I voted bored holes. The only times I might staple is when I have just one run in a crawlspace that is long and running perpendicular to the joists, or the joists are insulated, and ofc if the roof in engineered trusses. In VA we are allowed to run small NM cable perpendicular w/o running boards in crawlspaces, but I find on remodels that jobs done this way look like absolute garbage - cable piles up and is just a mess. Even three quarter million dollar homes are not immune to this.
I'd rather carry a cordless drill with a sharp 7/8" spade bit into a crawlspace than a hammer and bag of stackers/staples, the latter of which always wind up all over the place. Old wood bends staples rather easily, and hammering while on my back, I always wind up with stuff in my face. Drilling is quieter too, which some HOs appreciate. ofc I staple where I have to, and if I'm running parallel with the joists, I'll staple, but I dont saddle the wire under any beams - I'll drill a hole thru the blocking and continue.

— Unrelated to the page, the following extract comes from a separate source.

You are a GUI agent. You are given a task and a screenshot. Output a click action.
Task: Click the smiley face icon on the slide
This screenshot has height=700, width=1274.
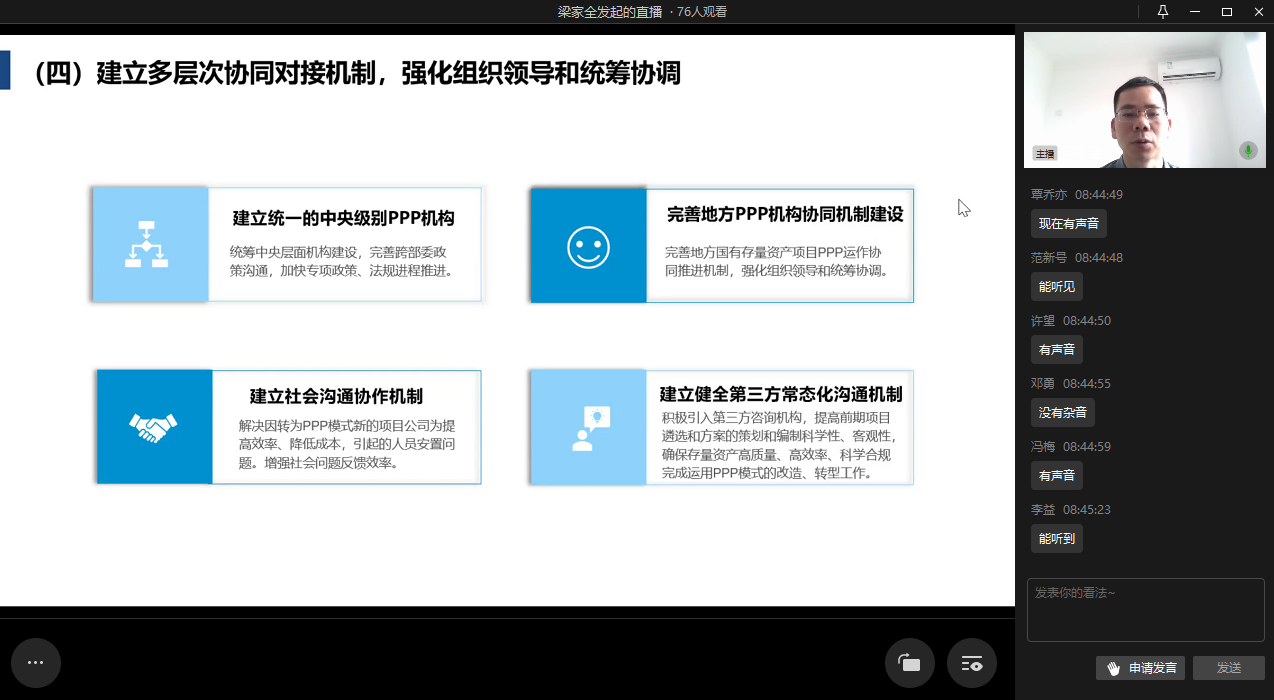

The only drawback to bored holes is woodchips, which can take a while to clean up when the HO has stuff everywhere in unfinished basements. I find taking a small box and holding it under the TJI/joist where I'm drilling to catch the chips/dust to be much easier to clean up than shop-vaccing everywhere.
Short story: a guy I used to worked for was almost phobic against drilling holes. I had to run two 10/2 NM about 35' from the panel to outside wall - straight shot across the joists, which had to be drilled. I started to drill, and he yells at me.
He wants me to make a 90* bend from the panel, run the cables 15' down the joist, another 90* turn out to the open truss framing across the deck (which had no boards on it at the time), 90* turn back (15 more feet), then another 90* turn to the exterior wall. 4 extra 90s, and 60 extra feet of wire. He said boring holes "took too long". I explained to him that 60 extra feet of 10/2 would cost about 2 hours of my labor, and at best it would take me 10 minutes to drill 20 some holes in the 10' ceilings. I also could drill and pull wire with only moving the ladder once. Despite saving him money (and time imo), he still wasnt happy.
Had we done it his way my second cable pull would have wound up about 3' too short, requiring it to be pulled back out. Same guy also had me pull all of his 2nd floor homeruns up to the attic and back down, instead of down and thru the 1st floor joists, because we wouldnt have to drill in the attic... then complains we used too much wire. Well, duh, when you use an extra 12-16' per home run, that's what happens.